Task: Filter the data for "will" and copy matching lines.

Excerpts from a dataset
-----
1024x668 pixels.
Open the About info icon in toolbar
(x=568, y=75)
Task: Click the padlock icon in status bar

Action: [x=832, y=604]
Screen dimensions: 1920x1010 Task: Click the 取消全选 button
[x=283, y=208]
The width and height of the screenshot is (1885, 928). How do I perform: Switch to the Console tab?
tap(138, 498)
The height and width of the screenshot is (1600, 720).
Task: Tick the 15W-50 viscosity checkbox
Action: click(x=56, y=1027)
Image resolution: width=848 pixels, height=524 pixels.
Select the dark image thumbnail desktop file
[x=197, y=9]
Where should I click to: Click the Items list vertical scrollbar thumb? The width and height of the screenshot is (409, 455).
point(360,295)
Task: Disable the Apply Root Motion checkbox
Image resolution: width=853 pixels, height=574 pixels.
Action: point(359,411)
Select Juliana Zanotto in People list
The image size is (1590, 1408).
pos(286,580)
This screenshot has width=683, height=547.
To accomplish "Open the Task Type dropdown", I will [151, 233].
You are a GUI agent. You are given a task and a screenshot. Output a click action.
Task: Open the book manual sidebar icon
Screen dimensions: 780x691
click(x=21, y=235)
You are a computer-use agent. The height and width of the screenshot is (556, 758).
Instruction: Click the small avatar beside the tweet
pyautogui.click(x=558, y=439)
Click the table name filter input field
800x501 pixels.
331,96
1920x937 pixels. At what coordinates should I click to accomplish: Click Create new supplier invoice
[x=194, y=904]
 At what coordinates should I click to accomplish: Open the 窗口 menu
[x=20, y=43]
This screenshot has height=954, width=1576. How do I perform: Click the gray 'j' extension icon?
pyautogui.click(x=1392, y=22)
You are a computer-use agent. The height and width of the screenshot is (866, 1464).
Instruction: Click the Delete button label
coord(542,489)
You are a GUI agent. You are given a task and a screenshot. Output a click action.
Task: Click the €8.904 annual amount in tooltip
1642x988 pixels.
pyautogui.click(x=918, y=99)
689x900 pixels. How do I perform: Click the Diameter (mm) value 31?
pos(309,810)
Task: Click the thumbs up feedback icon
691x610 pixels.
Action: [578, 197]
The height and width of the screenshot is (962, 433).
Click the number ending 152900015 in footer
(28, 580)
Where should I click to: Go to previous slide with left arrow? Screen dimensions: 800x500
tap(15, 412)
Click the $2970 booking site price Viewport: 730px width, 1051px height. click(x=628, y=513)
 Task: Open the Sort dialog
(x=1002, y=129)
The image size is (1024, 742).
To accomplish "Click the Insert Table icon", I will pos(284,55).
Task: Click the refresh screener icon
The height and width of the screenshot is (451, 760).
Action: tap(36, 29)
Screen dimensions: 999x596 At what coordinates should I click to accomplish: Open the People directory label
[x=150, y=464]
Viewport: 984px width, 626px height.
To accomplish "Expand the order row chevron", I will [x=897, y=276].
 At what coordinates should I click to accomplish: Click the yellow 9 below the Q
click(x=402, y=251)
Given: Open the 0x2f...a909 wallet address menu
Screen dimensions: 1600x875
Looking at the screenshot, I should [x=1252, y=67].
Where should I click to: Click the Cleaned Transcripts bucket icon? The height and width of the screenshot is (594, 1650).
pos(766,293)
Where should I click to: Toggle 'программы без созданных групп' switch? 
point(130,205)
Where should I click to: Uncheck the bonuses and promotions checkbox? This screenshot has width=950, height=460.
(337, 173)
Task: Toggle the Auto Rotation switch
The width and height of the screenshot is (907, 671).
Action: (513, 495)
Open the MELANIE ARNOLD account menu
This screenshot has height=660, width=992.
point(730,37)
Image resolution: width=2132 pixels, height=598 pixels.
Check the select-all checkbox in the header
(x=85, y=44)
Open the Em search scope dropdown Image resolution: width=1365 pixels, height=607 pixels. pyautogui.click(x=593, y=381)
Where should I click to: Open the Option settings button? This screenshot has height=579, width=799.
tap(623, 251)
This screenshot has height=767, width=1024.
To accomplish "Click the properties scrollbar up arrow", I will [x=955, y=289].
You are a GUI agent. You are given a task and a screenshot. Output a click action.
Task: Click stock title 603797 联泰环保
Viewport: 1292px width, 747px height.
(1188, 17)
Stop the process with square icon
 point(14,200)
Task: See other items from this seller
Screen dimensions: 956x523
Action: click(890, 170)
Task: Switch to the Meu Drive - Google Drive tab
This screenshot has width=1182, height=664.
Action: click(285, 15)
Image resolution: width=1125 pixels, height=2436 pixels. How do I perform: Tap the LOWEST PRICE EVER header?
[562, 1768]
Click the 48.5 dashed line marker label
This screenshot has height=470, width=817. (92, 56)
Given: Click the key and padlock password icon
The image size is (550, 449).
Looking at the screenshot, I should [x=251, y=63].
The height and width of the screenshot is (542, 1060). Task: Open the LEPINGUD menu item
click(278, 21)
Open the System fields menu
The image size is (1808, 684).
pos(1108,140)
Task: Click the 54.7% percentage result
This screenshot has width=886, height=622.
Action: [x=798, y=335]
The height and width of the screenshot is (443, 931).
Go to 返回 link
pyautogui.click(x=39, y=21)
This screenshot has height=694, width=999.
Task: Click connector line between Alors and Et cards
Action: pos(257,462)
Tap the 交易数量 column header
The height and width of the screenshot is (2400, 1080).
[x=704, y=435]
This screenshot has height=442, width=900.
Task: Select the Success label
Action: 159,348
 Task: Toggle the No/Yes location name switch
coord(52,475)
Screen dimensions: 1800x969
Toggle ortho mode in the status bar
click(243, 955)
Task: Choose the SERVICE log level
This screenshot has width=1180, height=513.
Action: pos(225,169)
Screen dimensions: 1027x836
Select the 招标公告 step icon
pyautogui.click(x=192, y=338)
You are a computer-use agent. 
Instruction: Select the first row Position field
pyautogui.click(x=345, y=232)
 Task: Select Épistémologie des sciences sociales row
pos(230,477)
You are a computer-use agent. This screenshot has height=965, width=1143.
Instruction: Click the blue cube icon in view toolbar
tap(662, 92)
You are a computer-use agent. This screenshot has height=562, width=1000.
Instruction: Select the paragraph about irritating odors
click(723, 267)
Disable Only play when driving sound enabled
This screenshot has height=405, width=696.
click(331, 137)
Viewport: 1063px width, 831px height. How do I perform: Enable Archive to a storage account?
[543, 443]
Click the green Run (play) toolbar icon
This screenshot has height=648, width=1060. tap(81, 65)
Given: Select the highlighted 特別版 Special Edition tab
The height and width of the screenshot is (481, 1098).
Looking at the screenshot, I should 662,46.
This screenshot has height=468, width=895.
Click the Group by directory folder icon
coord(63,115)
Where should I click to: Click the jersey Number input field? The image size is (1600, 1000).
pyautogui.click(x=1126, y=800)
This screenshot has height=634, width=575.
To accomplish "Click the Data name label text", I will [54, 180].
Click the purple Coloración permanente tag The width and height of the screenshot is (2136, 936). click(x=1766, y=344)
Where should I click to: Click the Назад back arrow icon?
-----
Response to the task:
To accomplish "Open the Task Type dropdown", I will [151, 233].
To accomplish "Click the Insert Table icon", I will pos(284,55).
To accomplish "Expand the order row chevron", I will [x=897, y=276].
To accomplish "Click the properties scrollbar up arrow", I will [x=955, y=289].
To accomplish "Click the Data name label text", I will [54, 180].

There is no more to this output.